As part of the Jindal administration's hospital privatization efforts, the corrections department will receive $50 million in the 2013-14 fiscal year to cover the costs of prisoner care, which had previously been paid through the LSU health care system.
"We've been given $50 million, and we're trying to act responsibly with it," Bickham said. "And if we can get the same level of service — if not more service — for a better price, I think it's our responsibility to do that."
The Department of Corrections said the contract with US Telehealth was being negotiated for one year, with an option to renew annually for up to three years.
Some lawmakers expressed concern about the shift.
"Are we completely abandoning our medical school?" asked Sen. Bret Allain, R-Franklin, saying he heard that other prisoner care contracts with LSU would be abandoned, as well.
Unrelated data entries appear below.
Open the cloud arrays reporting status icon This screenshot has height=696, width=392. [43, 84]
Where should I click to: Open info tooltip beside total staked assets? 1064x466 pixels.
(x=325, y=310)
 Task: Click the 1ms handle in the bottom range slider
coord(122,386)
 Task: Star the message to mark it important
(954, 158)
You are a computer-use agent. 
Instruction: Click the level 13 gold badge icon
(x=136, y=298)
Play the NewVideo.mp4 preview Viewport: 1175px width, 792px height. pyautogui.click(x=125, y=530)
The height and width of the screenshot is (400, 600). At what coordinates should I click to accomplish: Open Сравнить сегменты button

Murray said the corrections department should have returned to LSU to determine if the university system could match the price offered by US Telehealth. He said the loss of the contract will shrink funding for the medical schools, which he said likely will either ask lawmakers for more money to fill the gap or seek tuition increases on its students.
"Does this company have to at least use Louisiana doctors?" Murray asked.
Bickham replied that at least half of the firm's doctors were based in Louisiana, while the remaining physicians would be from Texas. Raman Singh, medical director for the corrections department, said the Texas-based doctors will have to get licensed in Louisiana.
Jindal, a Republican, wants to privatize operations for nine of the 10 LSU hospitals that care for the uninsured. One hospital privatization has been complete, with four others are set to take effect Monday. Lawmakers have little authority over the contracts.
Other concerns raised Friday involved women's health service limitations planned for LSU's hospital in Bogalusa, in rural Washington Parish, which will be taken over Jan. 6 by the Franciscan Missionaries of Our Lady Health System.
Sen. Sherri Buffington, R-Keithville, and Rep. Roy Burrell, D-Shreveport, said they were concerned that women won't have access to services that will be discontinued because of the private operator's affiliation with the Catholic Church.